# OPDRACHT
Zet alles van het begin van de gegevens tot en met de regel met "click(1008, 471)" om naar een JSON-lijst van strings, één string per regel en zonder lege regels. Neem alleen die regels op.

==== GEGEVENS BIJ OPDRACHT ====

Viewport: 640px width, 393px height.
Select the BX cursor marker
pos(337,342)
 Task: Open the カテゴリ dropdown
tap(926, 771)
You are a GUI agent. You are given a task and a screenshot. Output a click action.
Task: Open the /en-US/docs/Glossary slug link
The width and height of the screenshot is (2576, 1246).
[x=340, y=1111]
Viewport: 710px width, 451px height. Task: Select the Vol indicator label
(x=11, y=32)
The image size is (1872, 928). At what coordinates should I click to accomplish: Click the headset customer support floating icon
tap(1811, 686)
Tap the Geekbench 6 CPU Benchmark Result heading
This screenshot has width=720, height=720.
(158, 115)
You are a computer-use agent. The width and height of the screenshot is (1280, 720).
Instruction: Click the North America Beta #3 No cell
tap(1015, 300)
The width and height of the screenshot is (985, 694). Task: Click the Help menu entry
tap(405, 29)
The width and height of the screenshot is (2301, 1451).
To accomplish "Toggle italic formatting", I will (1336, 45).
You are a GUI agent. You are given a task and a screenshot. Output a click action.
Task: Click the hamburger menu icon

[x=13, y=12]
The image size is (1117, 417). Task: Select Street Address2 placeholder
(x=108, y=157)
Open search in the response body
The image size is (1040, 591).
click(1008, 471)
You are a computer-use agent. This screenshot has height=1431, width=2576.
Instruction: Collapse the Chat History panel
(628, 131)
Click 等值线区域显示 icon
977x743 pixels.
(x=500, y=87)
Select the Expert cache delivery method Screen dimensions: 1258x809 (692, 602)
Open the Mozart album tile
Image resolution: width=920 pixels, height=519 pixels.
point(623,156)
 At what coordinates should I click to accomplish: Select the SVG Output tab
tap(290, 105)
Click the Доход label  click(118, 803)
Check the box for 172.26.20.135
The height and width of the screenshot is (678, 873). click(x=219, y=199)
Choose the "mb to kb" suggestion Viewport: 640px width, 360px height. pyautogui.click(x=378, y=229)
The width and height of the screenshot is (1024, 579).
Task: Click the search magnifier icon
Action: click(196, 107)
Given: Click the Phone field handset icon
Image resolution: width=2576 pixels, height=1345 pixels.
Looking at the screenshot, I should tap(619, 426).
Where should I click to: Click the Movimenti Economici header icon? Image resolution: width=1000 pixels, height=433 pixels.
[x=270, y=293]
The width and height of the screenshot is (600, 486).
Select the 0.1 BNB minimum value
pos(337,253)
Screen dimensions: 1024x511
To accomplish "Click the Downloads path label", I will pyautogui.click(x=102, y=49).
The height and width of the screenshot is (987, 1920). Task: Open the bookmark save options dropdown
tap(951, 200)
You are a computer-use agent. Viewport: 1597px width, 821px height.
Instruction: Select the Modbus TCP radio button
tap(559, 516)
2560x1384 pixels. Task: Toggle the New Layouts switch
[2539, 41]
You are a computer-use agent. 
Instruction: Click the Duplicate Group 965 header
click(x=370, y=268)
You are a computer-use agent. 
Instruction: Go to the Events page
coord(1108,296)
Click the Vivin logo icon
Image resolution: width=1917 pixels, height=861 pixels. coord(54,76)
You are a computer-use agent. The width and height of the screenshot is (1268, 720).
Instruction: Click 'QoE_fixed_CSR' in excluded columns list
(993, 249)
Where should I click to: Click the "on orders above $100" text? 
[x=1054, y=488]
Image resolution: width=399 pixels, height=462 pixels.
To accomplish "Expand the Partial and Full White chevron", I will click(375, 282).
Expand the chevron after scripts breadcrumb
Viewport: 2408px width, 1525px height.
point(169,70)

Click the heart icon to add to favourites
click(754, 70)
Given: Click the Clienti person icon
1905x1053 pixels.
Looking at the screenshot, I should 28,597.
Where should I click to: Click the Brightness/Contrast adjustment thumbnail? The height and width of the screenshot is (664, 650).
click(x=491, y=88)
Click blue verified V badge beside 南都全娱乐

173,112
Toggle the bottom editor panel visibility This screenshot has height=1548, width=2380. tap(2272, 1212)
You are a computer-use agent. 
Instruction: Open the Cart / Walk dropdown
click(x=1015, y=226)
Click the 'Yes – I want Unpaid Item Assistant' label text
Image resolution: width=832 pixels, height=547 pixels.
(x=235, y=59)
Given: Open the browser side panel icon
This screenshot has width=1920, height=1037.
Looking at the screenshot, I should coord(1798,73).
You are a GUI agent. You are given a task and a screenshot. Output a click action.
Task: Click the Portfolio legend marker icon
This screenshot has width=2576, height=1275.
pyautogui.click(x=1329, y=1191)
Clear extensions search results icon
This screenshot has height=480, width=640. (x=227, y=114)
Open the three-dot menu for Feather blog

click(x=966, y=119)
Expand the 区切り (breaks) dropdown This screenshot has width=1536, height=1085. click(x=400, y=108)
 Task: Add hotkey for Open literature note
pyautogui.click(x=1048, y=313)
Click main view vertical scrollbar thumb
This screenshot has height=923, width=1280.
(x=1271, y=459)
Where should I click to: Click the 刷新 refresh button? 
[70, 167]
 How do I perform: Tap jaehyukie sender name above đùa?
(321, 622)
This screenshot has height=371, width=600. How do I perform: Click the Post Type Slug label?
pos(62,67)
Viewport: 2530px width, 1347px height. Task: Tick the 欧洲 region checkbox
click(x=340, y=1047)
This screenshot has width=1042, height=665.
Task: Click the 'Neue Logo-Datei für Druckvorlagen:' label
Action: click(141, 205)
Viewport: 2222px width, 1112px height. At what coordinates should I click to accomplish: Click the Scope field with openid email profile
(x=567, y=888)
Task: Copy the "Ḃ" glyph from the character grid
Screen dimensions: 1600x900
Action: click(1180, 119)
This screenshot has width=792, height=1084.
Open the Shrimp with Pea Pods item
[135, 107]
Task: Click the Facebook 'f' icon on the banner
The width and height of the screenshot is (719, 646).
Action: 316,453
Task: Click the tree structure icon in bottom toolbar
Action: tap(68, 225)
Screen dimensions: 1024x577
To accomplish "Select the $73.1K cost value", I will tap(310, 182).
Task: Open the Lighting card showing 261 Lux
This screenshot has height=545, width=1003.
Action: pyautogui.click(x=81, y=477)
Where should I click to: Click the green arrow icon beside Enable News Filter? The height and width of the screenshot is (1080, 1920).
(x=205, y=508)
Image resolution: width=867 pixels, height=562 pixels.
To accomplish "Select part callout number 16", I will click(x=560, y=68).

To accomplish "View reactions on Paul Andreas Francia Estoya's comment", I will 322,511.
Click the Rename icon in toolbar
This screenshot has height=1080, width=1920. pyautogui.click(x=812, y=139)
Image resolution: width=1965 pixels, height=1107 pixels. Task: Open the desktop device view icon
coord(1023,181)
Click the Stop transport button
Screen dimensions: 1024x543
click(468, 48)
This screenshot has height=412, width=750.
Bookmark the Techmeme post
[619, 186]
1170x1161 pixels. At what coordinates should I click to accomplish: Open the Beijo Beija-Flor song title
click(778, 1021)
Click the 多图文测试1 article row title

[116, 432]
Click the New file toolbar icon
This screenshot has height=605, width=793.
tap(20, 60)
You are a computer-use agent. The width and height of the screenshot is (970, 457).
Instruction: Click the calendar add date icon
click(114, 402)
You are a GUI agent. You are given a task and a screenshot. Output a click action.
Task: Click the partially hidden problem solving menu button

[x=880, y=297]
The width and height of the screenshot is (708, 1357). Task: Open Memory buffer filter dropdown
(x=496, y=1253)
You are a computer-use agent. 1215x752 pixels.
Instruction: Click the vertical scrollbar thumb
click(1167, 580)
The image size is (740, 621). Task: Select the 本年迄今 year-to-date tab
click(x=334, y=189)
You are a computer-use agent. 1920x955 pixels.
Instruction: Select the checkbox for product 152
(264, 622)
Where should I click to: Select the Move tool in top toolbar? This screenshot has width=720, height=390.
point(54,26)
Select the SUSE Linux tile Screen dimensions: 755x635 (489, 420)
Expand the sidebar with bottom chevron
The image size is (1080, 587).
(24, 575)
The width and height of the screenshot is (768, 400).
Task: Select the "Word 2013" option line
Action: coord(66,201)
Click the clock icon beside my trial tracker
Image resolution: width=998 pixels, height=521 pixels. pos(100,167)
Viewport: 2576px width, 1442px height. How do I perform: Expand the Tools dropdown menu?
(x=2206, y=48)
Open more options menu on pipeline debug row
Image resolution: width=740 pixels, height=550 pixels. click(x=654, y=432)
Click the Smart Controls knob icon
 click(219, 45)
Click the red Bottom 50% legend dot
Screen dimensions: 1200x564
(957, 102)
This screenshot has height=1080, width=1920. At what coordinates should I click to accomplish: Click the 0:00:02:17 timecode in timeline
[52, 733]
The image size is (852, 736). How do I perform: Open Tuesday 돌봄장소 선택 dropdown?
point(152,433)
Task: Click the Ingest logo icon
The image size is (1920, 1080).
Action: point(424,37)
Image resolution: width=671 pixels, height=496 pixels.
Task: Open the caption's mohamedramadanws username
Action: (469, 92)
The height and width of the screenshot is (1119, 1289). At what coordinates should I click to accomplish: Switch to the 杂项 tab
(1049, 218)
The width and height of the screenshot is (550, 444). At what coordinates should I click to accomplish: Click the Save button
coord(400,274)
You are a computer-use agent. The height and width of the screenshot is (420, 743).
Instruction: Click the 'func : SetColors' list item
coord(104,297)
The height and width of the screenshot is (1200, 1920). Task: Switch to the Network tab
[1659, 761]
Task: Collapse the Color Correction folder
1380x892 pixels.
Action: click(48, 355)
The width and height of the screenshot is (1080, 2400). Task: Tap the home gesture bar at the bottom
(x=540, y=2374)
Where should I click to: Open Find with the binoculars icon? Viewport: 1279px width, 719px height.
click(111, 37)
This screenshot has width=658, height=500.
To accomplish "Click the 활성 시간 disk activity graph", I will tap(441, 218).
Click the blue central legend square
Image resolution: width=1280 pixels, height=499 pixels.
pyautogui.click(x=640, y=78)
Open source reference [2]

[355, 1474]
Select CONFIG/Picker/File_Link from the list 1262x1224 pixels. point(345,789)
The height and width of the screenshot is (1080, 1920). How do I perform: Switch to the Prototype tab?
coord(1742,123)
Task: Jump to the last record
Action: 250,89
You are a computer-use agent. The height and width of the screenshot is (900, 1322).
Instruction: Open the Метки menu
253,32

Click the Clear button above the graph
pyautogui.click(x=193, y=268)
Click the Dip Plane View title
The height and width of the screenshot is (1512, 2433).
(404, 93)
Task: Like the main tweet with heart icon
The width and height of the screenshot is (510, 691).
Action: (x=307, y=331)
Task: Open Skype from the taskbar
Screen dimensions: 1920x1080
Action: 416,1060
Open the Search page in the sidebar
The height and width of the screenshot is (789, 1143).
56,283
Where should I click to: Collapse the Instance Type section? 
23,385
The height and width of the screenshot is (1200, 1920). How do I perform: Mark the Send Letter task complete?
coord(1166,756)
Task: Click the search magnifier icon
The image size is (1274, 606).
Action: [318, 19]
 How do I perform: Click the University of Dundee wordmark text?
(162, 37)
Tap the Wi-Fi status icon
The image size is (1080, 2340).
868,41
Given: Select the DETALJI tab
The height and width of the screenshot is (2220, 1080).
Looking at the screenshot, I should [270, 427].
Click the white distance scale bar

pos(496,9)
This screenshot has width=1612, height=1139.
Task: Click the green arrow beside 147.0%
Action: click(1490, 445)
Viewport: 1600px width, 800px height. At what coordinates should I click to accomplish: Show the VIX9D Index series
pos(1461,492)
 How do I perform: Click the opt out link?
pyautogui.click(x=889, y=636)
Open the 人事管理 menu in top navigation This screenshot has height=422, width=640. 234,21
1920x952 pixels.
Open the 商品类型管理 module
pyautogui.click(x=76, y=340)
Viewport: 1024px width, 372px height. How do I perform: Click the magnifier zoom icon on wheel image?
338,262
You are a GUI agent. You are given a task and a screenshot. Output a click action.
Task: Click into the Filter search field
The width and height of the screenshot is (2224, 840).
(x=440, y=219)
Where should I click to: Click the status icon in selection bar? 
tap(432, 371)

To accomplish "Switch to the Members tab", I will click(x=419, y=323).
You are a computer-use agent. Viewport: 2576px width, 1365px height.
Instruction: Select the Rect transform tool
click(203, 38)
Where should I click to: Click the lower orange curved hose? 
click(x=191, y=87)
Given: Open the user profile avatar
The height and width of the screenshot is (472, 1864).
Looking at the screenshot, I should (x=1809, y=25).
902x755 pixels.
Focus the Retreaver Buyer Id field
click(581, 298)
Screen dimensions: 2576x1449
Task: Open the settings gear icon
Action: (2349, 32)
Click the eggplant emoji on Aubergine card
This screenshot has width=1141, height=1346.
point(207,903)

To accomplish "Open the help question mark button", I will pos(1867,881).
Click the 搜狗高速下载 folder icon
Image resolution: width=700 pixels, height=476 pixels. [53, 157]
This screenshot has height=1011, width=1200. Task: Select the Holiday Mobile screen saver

====

# RESULTAAT
[
  "Viewport: 640px width, 393px height.",
  "Select the BX cursor marker",
  "pos(337,342)",
  " Task: Open the カテゴリ dropdown",
  "tap(926, 771)",
  "You are a GUI agent. You are given a task and a screenshot. Output a click action.",
  "Task: Open the /en-US/docs/Glossary slug link",
  "The width and height of the screenshot is (2576, 1246).",
  "[x=340, y=1111]",
  "Viewport: 710px width, 451px height. Task: Select the Vol indicator label",
  "(x=11, y=32)",
  "The image size is (1872, 928). At what coordinates should I click to accomplish: Click the headset customer support floating icon",
  "tap(1811, 686)",
  "Tap the Geekbench 6 CPU Benchmark Result heading",
  "This screenshot has width=720, height=720.",
  "(158, 115)",
  "You are a computer-use agent. The width and height of the screenshot is (1280, 720).",
  "Instruction: Click the North America Beta #3 No cell",
  "tap(1015, 300)",
  "The width and height of the screenshot is (985, 694). Task: Click the Help menu entry",
  "tap(405, 29)",
  "The width and height of the screenshot is (2301, 1451).",
  "To accomplish \"Toggle italic formatting\", I will (1336, 45).",
  "You are a GUI agent. You are given a task and a screenshot. Output a click action.",
  "Task: Click the hamburger menu icon",
  "[x=13, y=12]",
  "The image size is (1117, 417). Task: Select Street Address2 placeholder",
  "(x=108, y=157)",
  "Open search in the response body",
  "The image size is (1040, 591).",
  "click(1008, 471)"
]